Attraverso canzoni, video, racconti e attività di ascolto guidato, abbiamo scoperto insieme la forza espressiva della musica e il ruolo fondamentale che molti artisti hanno avuto nel promuovere la libertà e nel denunciare le ingiustizie. Da chi ha dato voce alle minoranze a chi ha usato l’arte per abbattere barriere culturali e sociali, ogni figura incontrata ha lasciato un segno profondo nel mondo e nei nostri cuori.
Per questo, a ciascun artista è stato associato un simbolo, scelto come chiave per rappresentarne l’impegno e i valori. I bambini e le bambine si sono ispirati a questi simboli per creare il proprio simbolo personale, un segno originale e significativo da lasciare come messaggio alle future generazioni.
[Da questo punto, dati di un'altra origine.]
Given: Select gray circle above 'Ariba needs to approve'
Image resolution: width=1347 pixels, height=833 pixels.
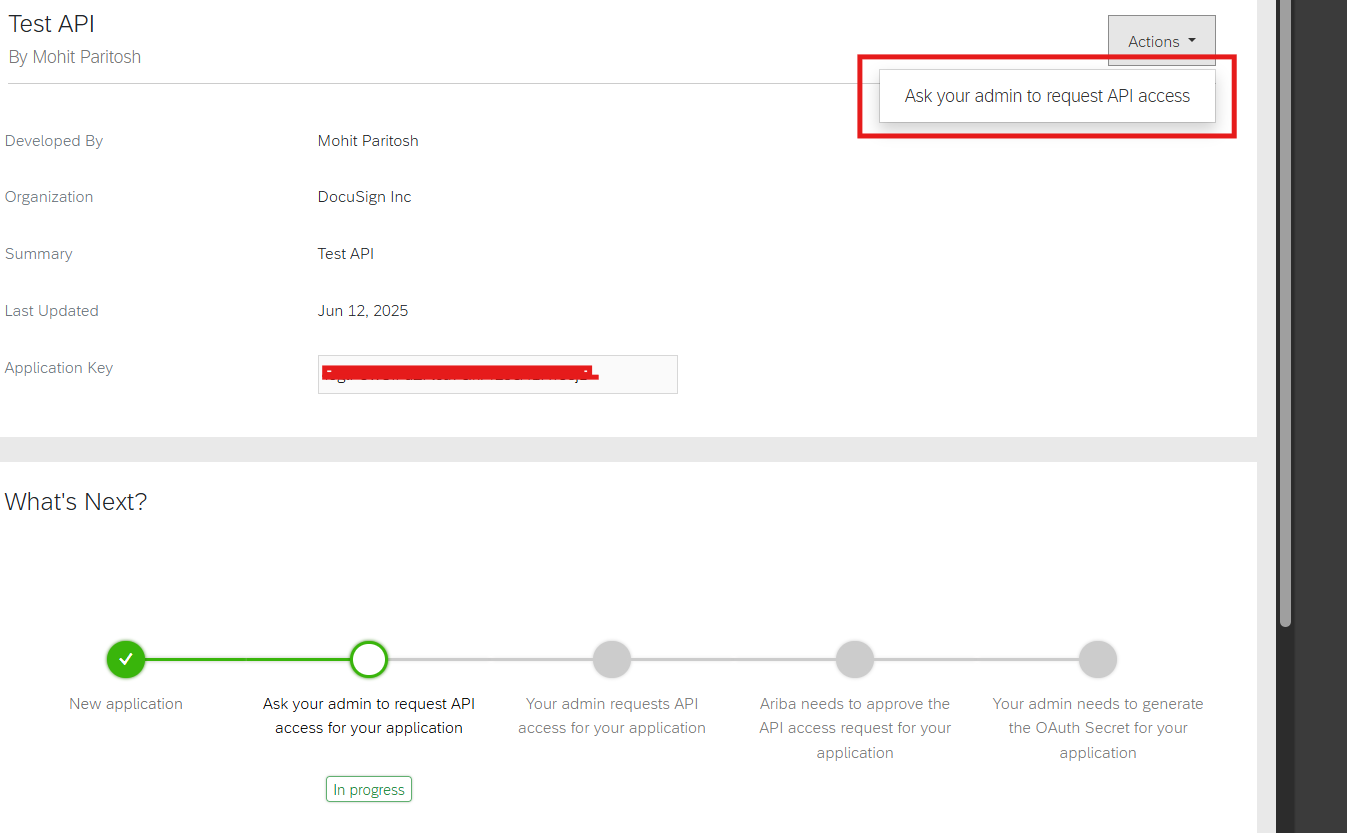Looking at the screenshot, I should point(855,660).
Un simbolo che parli di uguaglianza, di inclusione e di libertà, che custodisca e trasmetta il senso profondo di ciò che abbiamo imparato.
Quando arte e musica diventano strumenti di educazione civica, arricchiscono l’apprendimento e aiutano a formare persone consapevoli e sensibili ai diritti umani, ponendo le basi per un futuro più giusto, inclusivo e solidale.
Il progetto continuerà nelle ore di plastica, durante il quale i bambini e le bambine daranno forma concreta ai propri simboli, realizzando delle cartoline che raccontano i valori scoperti lungo il percorso e che potranno tramandare alle generazioni future.